◆ EXERCISE OBJECTIVE
Could you return all of the entries below exactly, minus the pictures?

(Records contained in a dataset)
# # # # # # #

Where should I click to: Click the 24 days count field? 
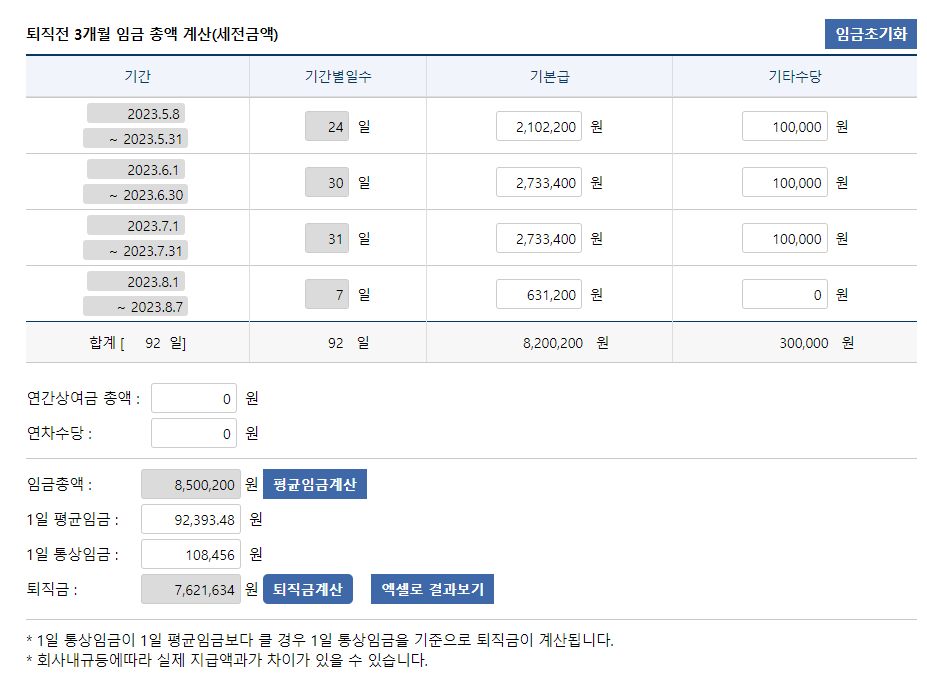[x=327, y=127]
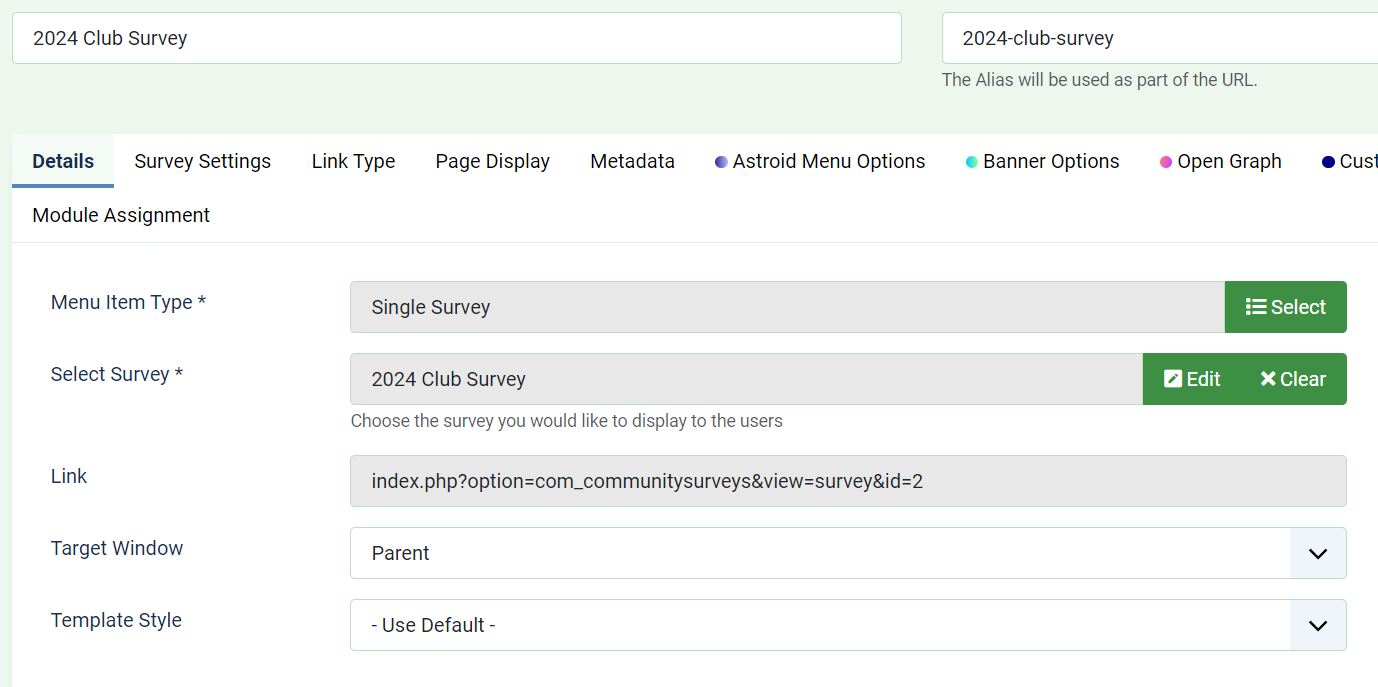Image resolution: width=1378 pixels, height=687 pixels.
Task: Click the Link field with index.php URL
Action: coord(848,481)
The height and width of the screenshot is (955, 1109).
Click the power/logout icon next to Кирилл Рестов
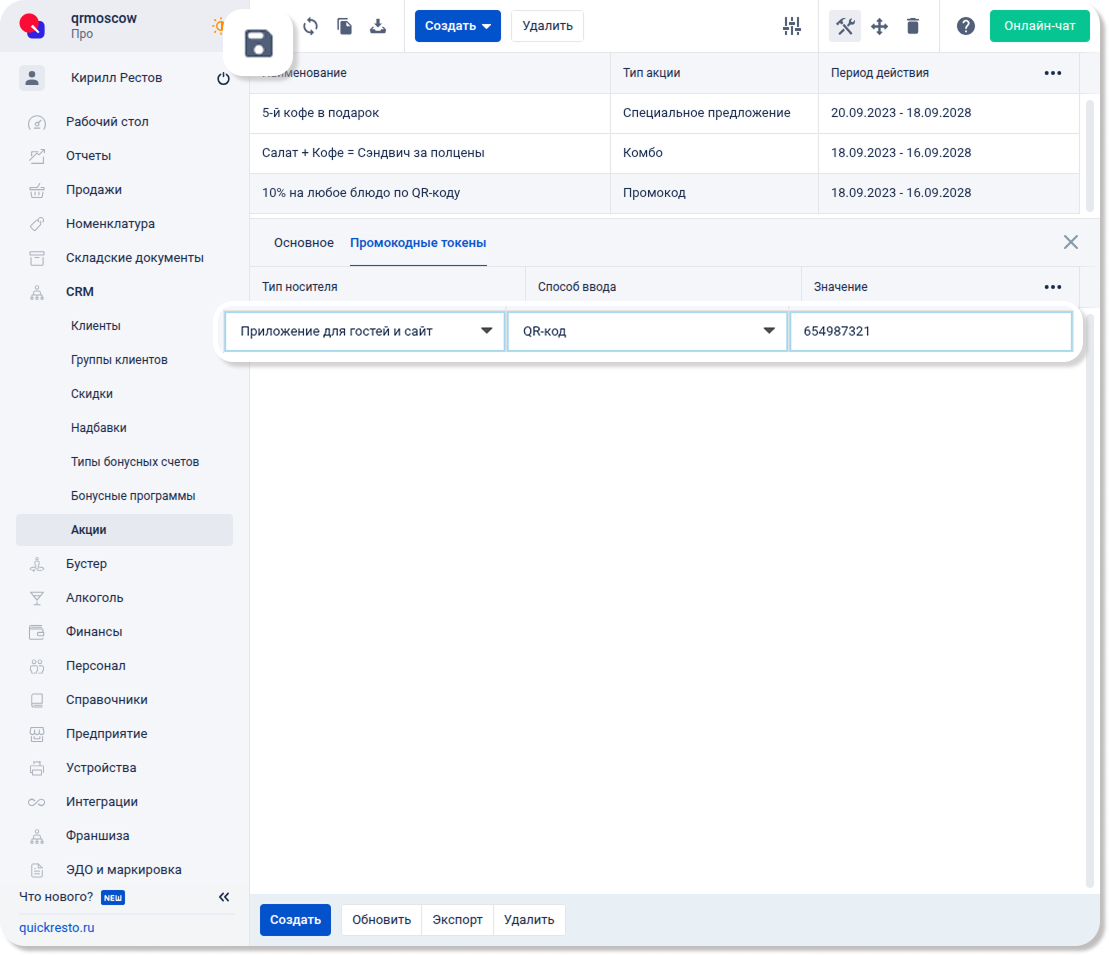tap(223, 78)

# # # # # # #

◆ ANSWER TO THE EXERCISE
Where should I click to: Click the 24 days count field? 
[x=327, y=127]
Image resolution: width=1378 pixels, height=687 pixels.
Task: Click the Link field with index.php URL
Action: coord(848,481)
The height and width of the screenshot is (955, 1109).
Click the power/logout icon next to Кирилл Рестов
tap(223, 78)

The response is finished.